The online survey was conducted among 245 U.S. ophthalmologists, including 51 corneal specialists, October 9-21, 2008. A total of 7,882 ophthalmologists were randomly sampled from a list representing virtually all U.S. ophthalmologists (Ophthalmology Times subscribers). In addition, a supplemental sample of corneal specialists was identified through list vendor Direct Medical Data. Those who treated 4 or more moderate to severe dry eye patients per month were asked to complete the survey. This is a response rate of 3.1%, typical for an online survey response. A survey sample of this size has a 95% confidence interval of + 6%. The perceptions of survey respondents were elicited using objective survey items, including multiple choice questions, ranking items and Likert scales. Frequencies, means and medians were calculated and the responses of general/comprehensive ophthalmologists were compared with those of corneal specialists.

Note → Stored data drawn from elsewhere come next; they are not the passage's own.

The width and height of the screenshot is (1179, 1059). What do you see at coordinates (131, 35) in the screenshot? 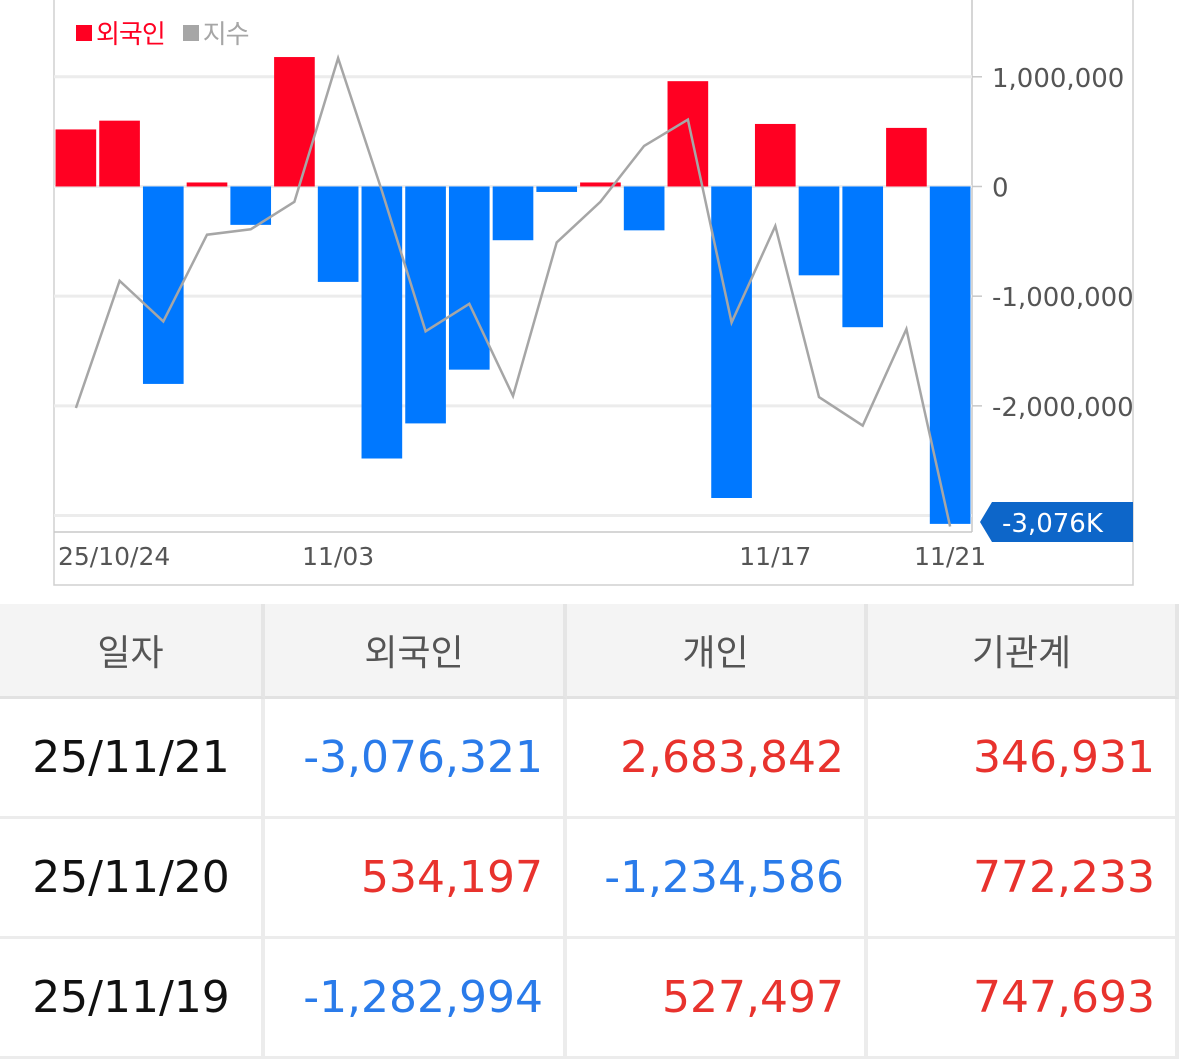
I see `legend-foreigner-label: 외국인` at bounding box center [131, 35].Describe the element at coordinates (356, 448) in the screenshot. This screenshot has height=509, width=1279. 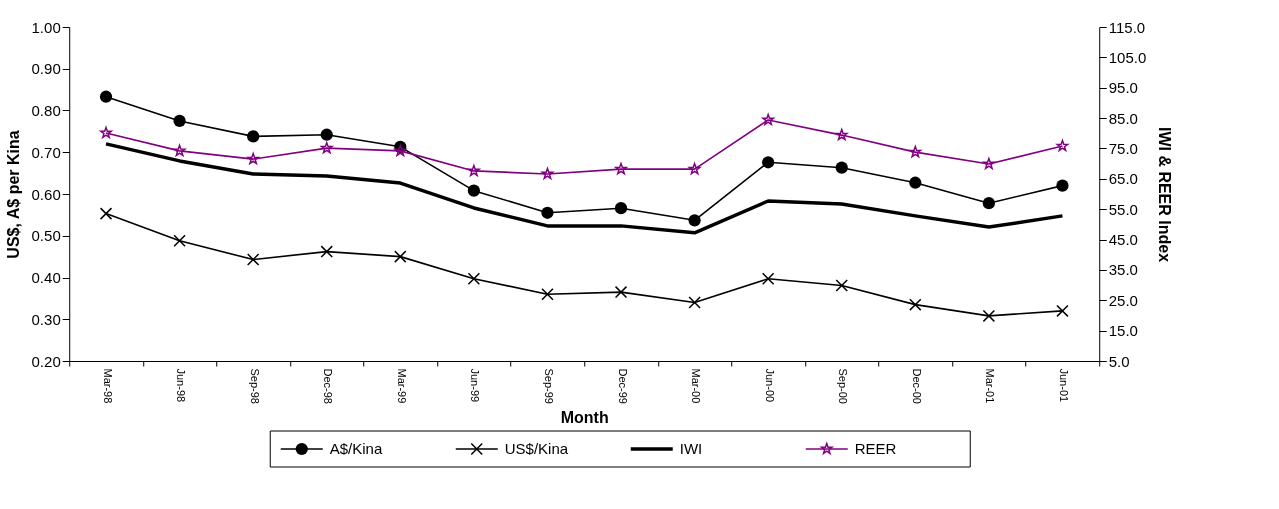
I see `legend-label: A$/Kina` at that location.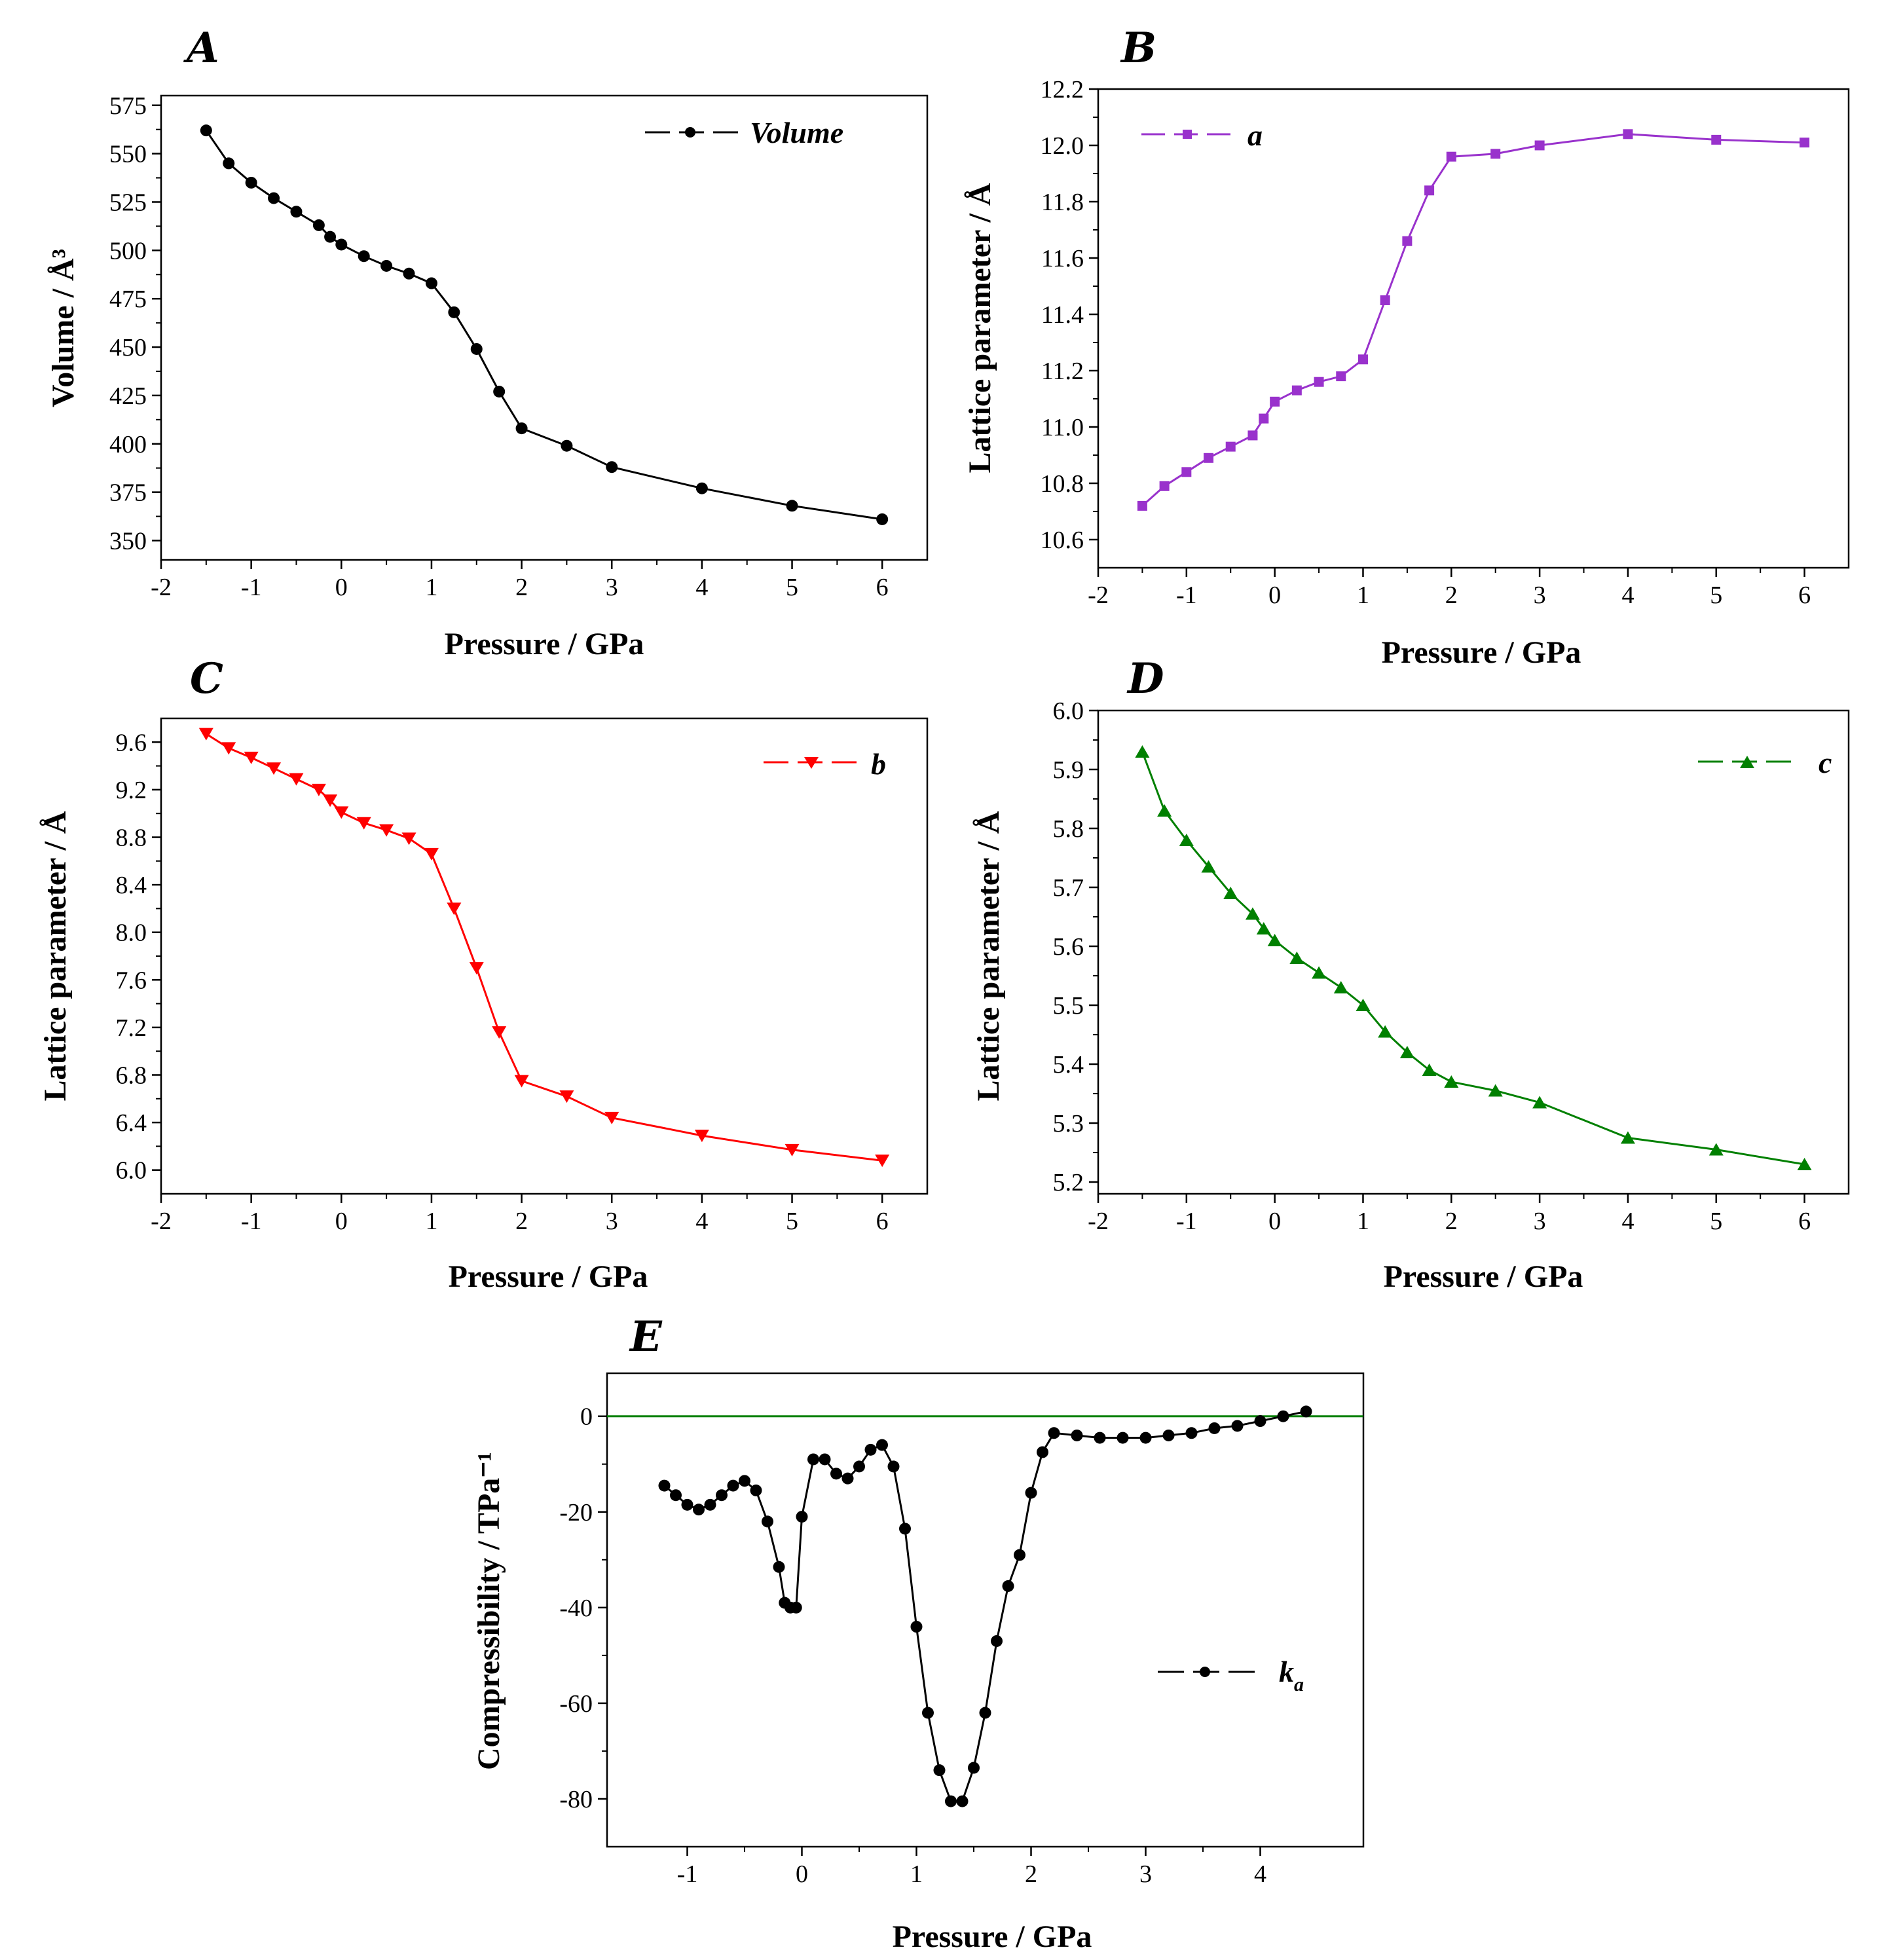 This screenshot has height=1960, width=1884. I want to click on panel-E-x-tick-label: 0, so click(802, 1874).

94% of respondents agreed that more treatment options are needed for moderate/severe dry eye. Corneal specialists were more likely to strongly agree (63%) than general ophthalmologists (54%). Only 33% overall felt current therapies were extremely or very effective for moderate dry eye, and only 5% for severe dry eye. 92% agreed that multiple therapeutic agents are needed to manage moderate/severe dry eye. Corneal specialists were more likely to strongly agree (49%) than general ophthalmologists (40%). The respondents reported prescribing, recommending or suggesting a mean of 3.2 different treatment approaches over the course of a year for moderate dry eye patients and 4.9 for severe dry eye patients. The most highly ranked goals in treatment of moderate to severe dry eye patients were maintaining and protecting the ocular surface (ranked #1 or #2 by 74%) and lubricating and hydrating the ocular surface (ranked #1 or #2 by 67%). Corneal specialists ranked maintaining and protecting the ocular surface even more highly (ranked #1 or #2 by 82%).
Results reflect the difficulty of treating these more serious moderate to severe cases, the importance of using multiple treatment approaches and the limitations of current treatment options.